Kolejny puchar Marcina Cebuli w Rakowie Częstochowa
Trwa piękny sen Rakowa Częstochowa. W sobotę drużyna prowadzona przez Marka Papszuna do wicemistrzostwa Polski, Pucharu Polski i udziału w europejskich pucharach dołożyła triumf w Superpucharze Polski. W finale Raków pokonał w rzutach karnych Legię Warszawa. Częścią tych sukcesów jest Marcin Cebula, który dwanaście lat spędził w Koronie Kielce.
25-letni skrzydłowy był jedynym piłkarzem związanym w przeszłości z Kielcami, który znalazł się w kadrze Rakowa na to spotkanie. Wychowanków Korony: Daniela Szelągowskiego, Wiktora Długosza i Iwo Kaczmarskiego zabrakło na ławce rezerwowych.
"Ceba" spędził na boisku 77 minut, dostał żółtą kartkę i nie dotrwał do serii "jedenastek", bo został zmieniony przez Tomasa Petraska.
Raków świetnie rozpoczął mecz, strzelając gola już w 10. minucie za sprawą Frana Tudora. Legia wyrównała dopiero w samej końcówce, a remis uratował Mahir Emreli. Klub ze stolicy może jednak mówić o prawdziwym fatum, bo przegrał ósmy z rzędu finał o Superpuchar Polski.
W serii "jedenastek" w Rakowie pomylił się Arsenić, a w Legii Kapustka (jego strzał obronił Kovacević) oraz bohater z końcówki meczu - Emreli, który trafił w słupek. W efekcie częstochowanie po raz pierwszy w historii klubu wygrali Superpuchar Polski.

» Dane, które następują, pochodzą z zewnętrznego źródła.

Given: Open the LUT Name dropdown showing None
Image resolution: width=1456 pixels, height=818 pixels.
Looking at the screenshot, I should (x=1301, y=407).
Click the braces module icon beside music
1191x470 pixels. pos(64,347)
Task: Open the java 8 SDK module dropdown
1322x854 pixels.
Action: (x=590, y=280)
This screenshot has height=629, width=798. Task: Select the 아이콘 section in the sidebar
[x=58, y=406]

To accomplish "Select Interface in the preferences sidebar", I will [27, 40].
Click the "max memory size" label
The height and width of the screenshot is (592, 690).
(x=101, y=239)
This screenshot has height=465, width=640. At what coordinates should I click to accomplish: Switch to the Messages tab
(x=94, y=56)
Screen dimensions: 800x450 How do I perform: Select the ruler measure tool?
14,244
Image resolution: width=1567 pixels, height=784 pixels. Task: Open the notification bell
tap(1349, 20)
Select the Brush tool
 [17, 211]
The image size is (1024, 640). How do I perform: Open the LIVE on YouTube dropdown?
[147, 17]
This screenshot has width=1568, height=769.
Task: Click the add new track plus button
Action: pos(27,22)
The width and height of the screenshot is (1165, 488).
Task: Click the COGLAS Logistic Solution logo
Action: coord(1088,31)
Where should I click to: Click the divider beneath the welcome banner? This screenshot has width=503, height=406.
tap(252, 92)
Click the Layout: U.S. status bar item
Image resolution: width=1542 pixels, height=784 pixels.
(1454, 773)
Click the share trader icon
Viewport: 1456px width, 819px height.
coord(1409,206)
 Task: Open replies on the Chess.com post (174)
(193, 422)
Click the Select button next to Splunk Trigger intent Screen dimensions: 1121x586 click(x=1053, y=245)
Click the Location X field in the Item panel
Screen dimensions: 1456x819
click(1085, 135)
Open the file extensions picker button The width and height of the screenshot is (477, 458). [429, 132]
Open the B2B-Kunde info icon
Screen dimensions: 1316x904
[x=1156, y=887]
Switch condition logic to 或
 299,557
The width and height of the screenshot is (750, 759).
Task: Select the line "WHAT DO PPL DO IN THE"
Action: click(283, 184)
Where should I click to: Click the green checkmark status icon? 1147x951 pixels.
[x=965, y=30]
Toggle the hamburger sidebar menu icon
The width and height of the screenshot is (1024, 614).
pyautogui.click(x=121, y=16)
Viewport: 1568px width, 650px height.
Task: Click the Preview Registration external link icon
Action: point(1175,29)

Kielecka ekipa w Rakowie, na czele z Marcinem Cebulą, będzie miała niedługo okazję gry w europejskich pucharach. Wicemistrz Polski w II rundzie Ligi Konferencji Europy zmierzy się z litewską Suduvą Mariampol. Pierwszy mecz odbędzie się na wyjeździe w czwartek 22 lipca o godz. 18:00. Rewanż za dwa tygodnie - 29 lipca na stadionie w Bielsku-Białej.